Compiling with gcc 5.3.0 and option march=native
, i.e.,
cc -Wall -O3 -march=native tbytesum1.c -o tbytesum1N
and reading the Ubuntu ISO-file from HD reduces real-time by roughly 10% (152ms down to 138ms), and reduces user-time by roughly 15% (110ms down to 93ms). The generated code uses AMD's vpadd
, vpsrldq
, vpmovsxwd
instructions.
Added 05-Nov-2017: In the blog article "ripgrep is faster than {grep, ag, git grep, ucg, pt, sift}" by Andrew Gallant on the performance comparison between ag
(Silver Searcher) and rg
(ripgrep) he says:
Naively, it seems like (1) would be obviously faster. Surely, all of the bookkeeping and copying in (2) would make it much slower! In fact, this is not at all true. (1) may not require much bookkeeping from the perspective of the programmer, but there is a lot of bookkeeping going on inside the Linux kernel to maintain the memory map. (That link goes to a mailing list post that is quite old, but it still appears relevant today.)When I first started writing ripgrep, I used the memory map approach. It took me a long time to be convinced enough to start down the second path with an intermediate buffer (because neither a CPU profile nor the output of strace ever showed any convincing evidence that memory maps were to blame), but as soon as I had a prototype of (2) working, it was clear that it was much faster than the memory map approach.

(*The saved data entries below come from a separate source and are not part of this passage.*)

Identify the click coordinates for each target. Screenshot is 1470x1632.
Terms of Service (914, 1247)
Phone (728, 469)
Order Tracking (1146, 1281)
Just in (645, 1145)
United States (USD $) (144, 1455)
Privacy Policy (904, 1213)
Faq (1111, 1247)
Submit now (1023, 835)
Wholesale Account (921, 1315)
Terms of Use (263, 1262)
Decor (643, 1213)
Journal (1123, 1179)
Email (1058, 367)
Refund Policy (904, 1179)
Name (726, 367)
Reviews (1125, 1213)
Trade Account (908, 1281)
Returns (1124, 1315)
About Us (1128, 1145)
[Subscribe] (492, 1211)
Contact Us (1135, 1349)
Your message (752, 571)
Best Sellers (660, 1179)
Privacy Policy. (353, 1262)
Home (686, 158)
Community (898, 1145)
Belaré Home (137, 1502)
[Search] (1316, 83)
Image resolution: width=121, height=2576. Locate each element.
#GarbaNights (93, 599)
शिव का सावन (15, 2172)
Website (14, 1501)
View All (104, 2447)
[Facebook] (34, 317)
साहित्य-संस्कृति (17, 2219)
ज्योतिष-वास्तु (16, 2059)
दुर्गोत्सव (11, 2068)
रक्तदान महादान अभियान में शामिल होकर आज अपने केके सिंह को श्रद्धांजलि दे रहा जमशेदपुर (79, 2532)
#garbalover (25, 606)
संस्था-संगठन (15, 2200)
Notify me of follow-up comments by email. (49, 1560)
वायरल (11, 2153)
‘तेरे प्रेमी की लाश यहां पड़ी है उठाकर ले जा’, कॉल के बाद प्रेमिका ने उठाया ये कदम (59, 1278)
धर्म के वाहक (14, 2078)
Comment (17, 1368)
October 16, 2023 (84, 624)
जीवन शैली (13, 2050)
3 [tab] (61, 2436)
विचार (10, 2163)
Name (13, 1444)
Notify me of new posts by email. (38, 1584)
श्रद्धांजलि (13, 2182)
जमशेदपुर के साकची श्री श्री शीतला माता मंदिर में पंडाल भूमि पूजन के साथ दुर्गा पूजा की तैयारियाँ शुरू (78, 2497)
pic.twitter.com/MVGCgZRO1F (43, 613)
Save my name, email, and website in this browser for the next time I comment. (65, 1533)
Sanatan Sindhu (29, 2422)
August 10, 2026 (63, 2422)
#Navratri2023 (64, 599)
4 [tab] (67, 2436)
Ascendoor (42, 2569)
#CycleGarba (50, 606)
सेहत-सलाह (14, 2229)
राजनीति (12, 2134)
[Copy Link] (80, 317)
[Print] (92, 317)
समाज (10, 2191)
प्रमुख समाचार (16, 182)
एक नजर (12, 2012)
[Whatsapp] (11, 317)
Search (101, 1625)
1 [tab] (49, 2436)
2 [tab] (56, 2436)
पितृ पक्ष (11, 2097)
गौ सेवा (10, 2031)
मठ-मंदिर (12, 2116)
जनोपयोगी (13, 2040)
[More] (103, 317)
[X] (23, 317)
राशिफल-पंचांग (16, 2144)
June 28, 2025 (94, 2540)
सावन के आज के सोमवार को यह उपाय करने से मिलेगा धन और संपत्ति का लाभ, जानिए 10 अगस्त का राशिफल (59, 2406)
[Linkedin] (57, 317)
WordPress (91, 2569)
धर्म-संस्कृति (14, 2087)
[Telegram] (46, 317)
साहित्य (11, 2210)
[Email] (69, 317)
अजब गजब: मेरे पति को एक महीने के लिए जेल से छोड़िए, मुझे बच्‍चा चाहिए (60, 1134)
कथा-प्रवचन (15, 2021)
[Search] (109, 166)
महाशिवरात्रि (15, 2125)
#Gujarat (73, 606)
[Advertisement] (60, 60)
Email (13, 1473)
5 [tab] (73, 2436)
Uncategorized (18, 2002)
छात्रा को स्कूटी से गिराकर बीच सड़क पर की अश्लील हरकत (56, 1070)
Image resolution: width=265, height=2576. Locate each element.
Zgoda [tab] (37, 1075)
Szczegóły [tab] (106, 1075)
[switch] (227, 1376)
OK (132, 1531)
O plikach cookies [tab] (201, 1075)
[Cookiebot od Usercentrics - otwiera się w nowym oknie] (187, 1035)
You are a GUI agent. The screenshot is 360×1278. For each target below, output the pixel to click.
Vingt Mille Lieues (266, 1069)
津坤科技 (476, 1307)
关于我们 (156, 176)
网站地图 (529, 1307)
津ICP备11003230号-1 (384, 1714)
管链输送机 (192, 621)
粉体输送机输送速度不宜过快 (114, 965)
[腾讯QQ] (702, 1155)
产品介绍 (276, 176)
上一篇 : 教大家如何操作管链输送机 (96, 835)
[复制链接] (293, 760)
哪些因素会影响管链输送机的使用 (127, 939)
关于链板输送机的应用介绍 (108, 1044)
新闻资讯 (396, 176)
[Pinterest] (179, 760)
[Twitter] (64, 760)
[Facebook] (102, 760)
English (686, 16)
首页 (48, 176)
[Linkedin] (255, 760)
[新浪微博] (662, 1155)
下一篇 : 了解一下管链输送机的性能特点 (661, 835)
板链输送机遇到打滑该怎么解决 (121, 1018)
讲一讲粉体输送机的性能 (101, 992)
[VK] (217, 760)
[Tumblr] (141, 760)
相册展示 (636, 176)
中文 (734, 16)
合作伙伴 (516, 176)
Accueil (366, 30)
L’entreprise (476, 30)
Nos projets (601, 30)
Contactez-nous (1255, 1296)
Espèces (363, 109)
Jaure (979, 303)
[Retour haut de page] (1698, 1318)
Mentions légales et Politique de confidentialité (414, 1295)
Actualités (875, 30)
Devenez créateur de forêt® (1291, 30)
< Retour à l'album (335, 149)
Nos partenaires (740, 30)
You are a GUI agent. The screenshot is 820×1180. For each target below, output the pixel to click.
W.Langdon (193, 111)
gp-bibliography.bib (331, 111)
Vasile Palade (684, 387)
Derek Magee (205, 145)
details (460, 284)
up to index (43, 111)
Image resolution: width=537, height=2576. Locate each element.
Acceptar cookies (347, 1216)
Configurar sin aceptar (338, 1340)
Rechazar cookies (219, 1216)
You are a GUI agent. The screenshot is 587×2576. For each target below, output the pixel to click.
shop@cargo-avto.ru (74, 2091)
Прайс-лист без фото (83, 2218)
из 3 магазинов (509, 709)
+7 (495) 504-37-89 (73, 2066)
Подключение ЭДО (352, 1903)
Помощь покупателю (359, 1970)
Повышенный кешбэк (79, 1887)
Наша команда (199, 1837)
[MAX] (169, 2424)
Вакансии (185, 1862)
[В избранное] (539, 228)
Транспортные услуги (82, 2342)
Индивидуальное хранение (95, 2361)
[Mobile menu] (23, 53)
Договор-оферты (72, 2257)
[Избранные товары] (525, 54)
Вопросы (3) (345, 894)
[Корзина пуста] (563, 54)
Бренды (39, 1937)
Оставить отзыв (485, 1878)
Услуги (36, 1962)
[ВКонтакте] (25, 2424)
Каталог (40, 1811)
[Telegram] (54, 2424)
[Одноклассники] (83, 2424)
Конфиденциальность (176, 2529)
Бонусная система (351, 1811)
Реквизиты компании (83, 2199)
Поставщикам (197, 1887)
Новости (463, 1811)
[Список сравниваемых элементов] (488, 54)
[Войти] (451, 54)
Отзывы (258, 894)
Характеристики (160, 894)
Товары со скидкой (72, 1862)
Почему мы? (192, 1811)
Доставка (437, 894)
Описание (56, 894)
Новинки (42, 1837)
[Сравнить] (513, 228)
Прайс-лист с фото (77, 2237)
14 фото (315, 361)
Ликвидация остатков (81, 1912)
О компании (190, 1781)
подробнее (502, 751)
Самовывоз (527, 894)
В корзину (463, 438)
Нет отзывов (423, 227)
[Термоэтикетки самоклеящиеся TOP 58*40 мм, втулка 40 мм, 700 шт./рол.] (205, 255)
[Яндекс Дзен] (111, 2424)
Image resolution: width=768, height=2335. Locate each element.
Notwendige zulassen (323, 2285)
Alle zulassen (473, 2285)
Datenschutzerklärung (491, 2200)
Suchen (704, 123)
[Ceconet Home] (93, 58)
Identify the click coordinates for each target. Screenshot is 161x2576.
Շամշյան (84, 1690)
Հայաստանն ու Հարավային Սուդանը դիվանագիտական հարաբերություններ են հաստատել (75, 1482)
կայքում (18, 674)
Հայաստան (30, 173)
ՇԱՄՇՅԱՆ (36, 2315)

With all that said, memory maps aren’t all bad. They just happen to be bad for the particular use case of “rapidly open, scan and close memory maps for thousands of small files.” For a different use case, like, say, “open this large file and search it once,” memory maps turn out to be a boon. We’ll see that in action in our single-file benchmarks later.
Added 30-Oct-2023: This post is referenced in Prequel to liburing_b3sum. This article goes into much detail about O_DIRECT
, io_uring
and shows many performance benchmarks. Highly recommended to read.